COLLATERAL ASSIGNMENT

EX-10.9 10 bdco9kex109062615.htm bdco9kex109062615.htm
Ex 10.9
 
 
SOVEREIGN BANK – LOAN NO. 17036757

After Recording Return To:

SOVEREIGN BANK
17950 Preston Road, Suite 500
Dallas, TX 75252
Attn:      Ronda K. Garrett



NOTICE OF CONFIDENTIALITY RIGHTS: IF YOU ARE A NATURAL PERSON, YOU MAY REMOVE OR STRIKE ANY OR ALL OF THE FOLLOWING INFORMATION FROM ANY INSTRUMENT THAT TRANSFERS AN INTEREST IN REAL PROPERTY BEFORE IT IS FILED FOR RECORD IN THE PUBLIC RECORDS: YOUR SOCIAL SECURITY NUMBER OR YOUR DRIVER’S LICENSE NUMBER.
 

 
COLLATERAL ASSIGNMENT

THIS COLLATERAL ASSIGNMENT (as amended, modified or restated from time to time, this “Assignment”) dated as of JUNE 22nd, 2015 (the “Effective Date”), is executed by BLUE DOLPHIN PIPE LINE COMPANY, a Delaware corporation (“Grantor”), with offices at 801 Travis Street, Suite 2100, Houston, TX 77002, for the benefit of SOVEREIGN BANK, a Texas state bank (together with its successors and assigns, “Lender”) with offices at 17950 Preston Road, Suite 500, Dallas, TX 75252.

RECITALS

WHEREAS, Lender and LAZARUS REFINING & MARKETING, LLC, a Delaware limited liability company (“Debtor”), have entered into a LOAN AND SECURITY AGREEMENT dated as of the Effective Date (as amended, modified or restated from time to time, the “Loan Agreement”; capitalized terms not defined herein shall have the same meanings as in the Loan Agreement).

#### REQUIREMENT A
Answer these questions from the collateral assignment:
(i) What loan number is given for Sovereign Bank?
(ii) In which state is Blue Dolphin Pipe Line Company incorporated?
(iii) What type of entity is Lazarus Refining & Marketing, LLC?
#### REQUIREMENT B
Please quote the collateral assignment from "THIS COLLATERAL ASSIGNMENT" up to and including "Dallas, TX 75252.".
#### REQUIREMENT C
List every term that the collateral assignment defines by placing it in quotation marks inside parentheses.
The records that follow are drawn from a separate source.

#### RECORDED INFORMATION
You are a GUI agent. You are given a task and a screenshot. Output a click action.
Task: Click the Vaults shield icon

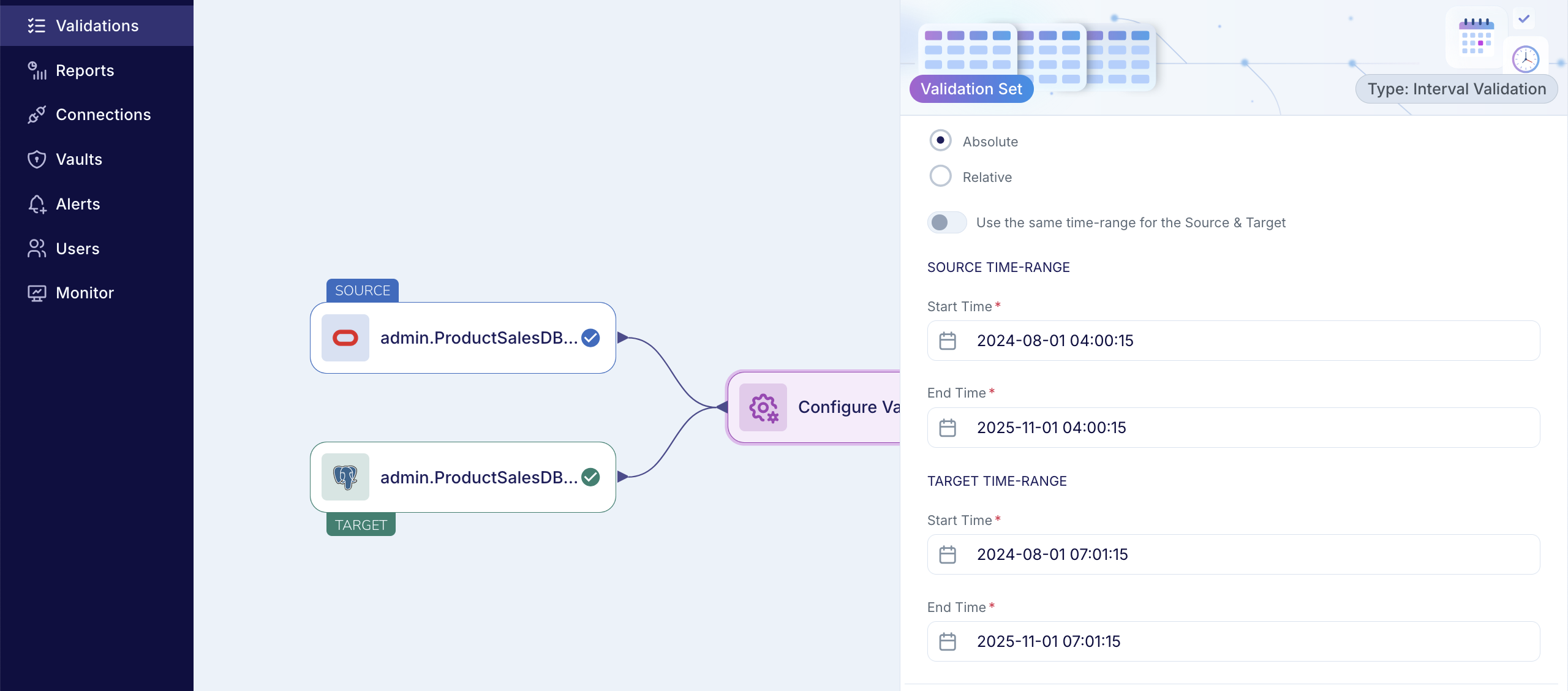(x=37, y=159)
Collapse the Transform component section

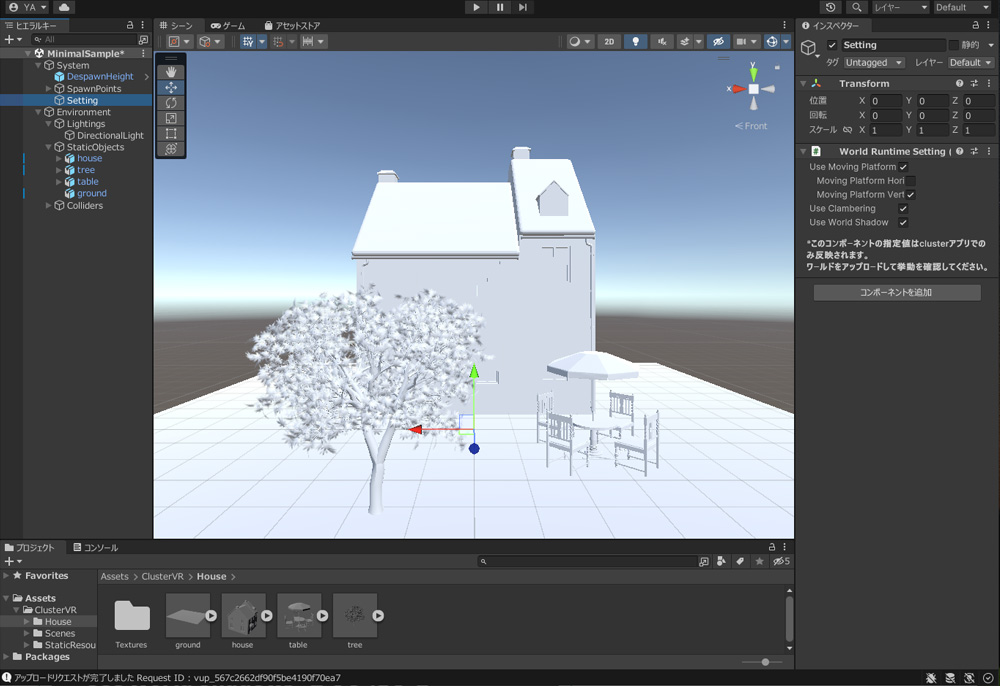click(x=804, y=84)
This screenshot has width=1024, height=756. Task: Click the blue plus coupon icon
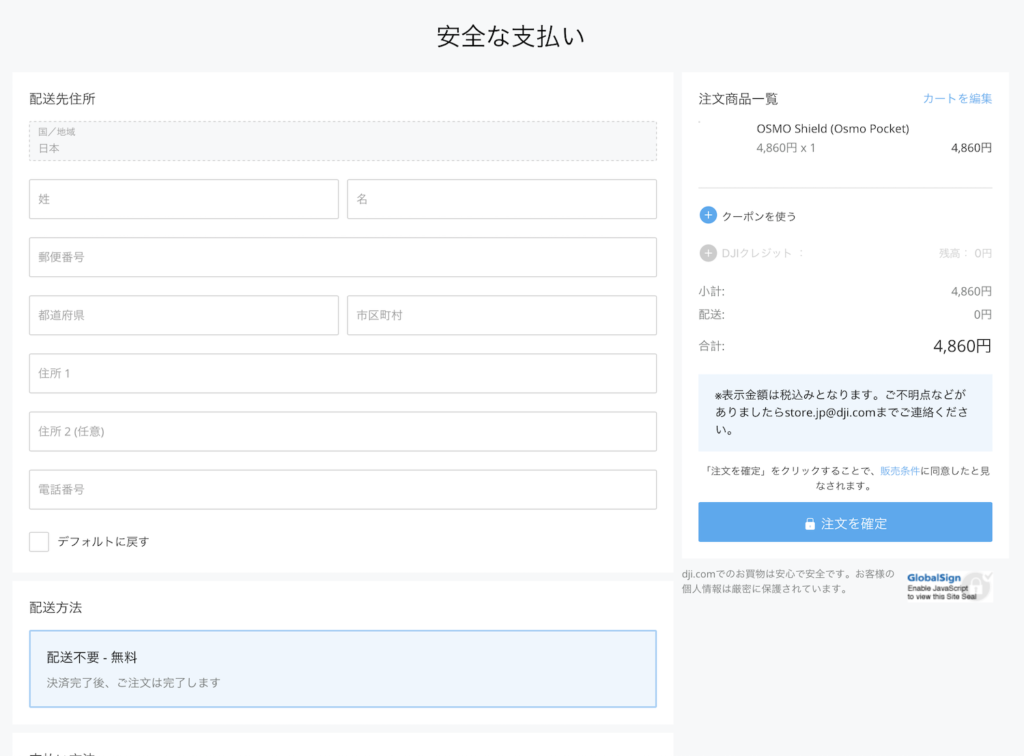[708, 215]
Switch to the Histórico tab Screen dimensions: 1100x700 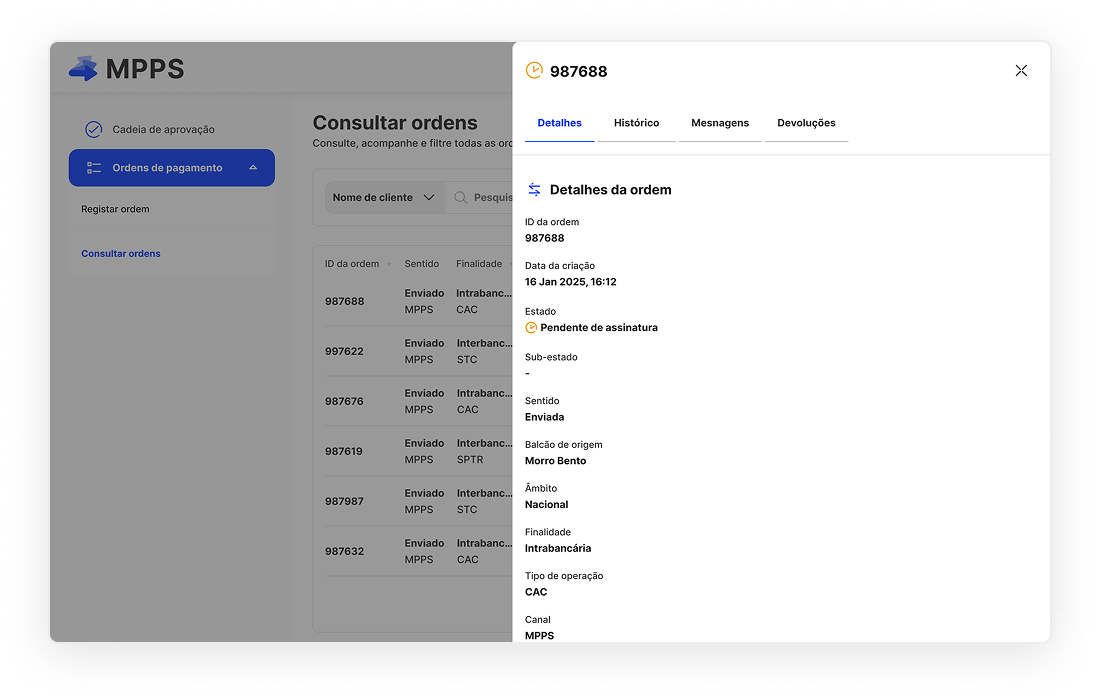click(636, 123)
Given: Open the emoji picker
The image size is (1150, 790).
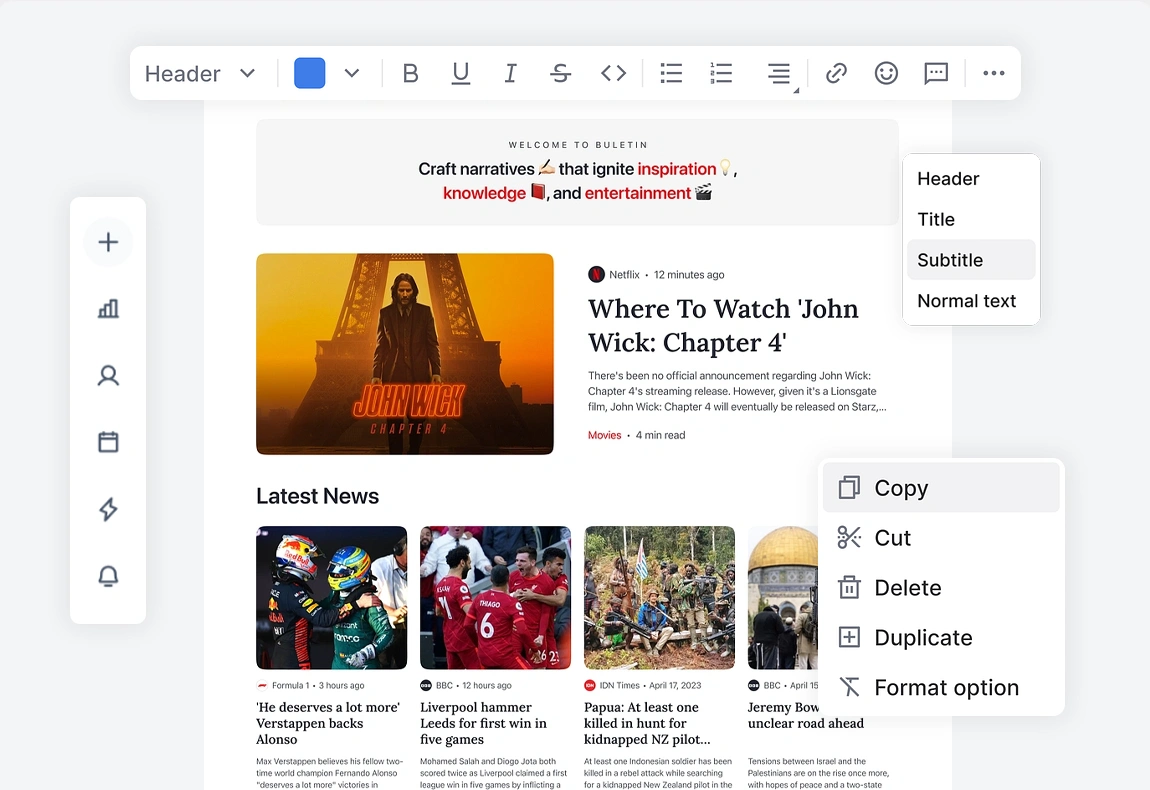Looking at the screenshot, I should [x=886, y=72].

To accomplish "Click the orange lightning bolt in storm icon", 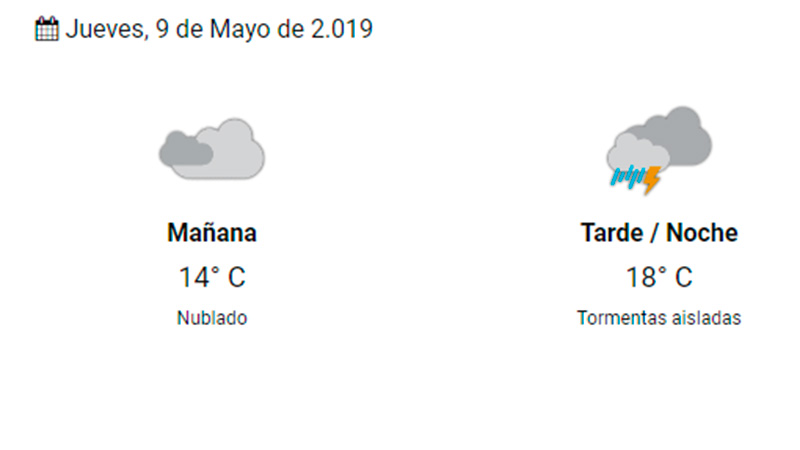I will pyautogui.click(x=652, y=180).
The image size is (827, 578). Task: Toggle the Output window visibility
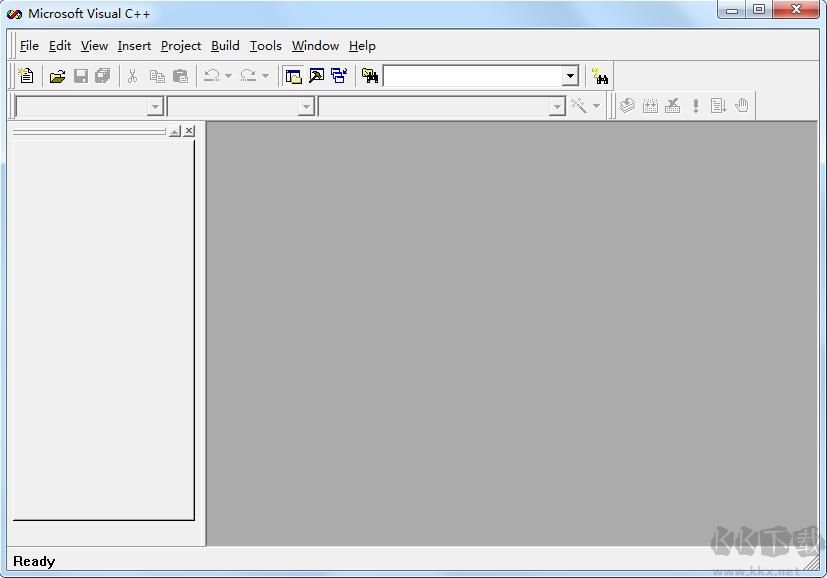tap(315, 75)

#### RIGHT ANSWER A
(i) 17036757
(ii) Delaware
(iii) A Delaware limited liability company

#### RIGHT ANSWER B
THIS COLLATERAL ASSIGNMENT (as amended, modified or restated from time to time, this “Assignment”) dated as of JUNE 22nd, 2015 (the “Effective Date”), is executed by BLUE DOLPHIN PIPE LINE COMPANY, a Delaware corporation (“Grantor”), with offices at 801 Travis Street, Suite 2100, Houston, TX 77002, for the benefit of SOVEREIGN BANK, a Texas state bank (together with its successors and assigns, “Lender”) with offices at 17950 Preston Road, Suite 500, Dallas, TX 75252.

#### RIGHT ANSWER C
Assignment
Effective Date
Grantor
Lender
Debtor
Loan Agreement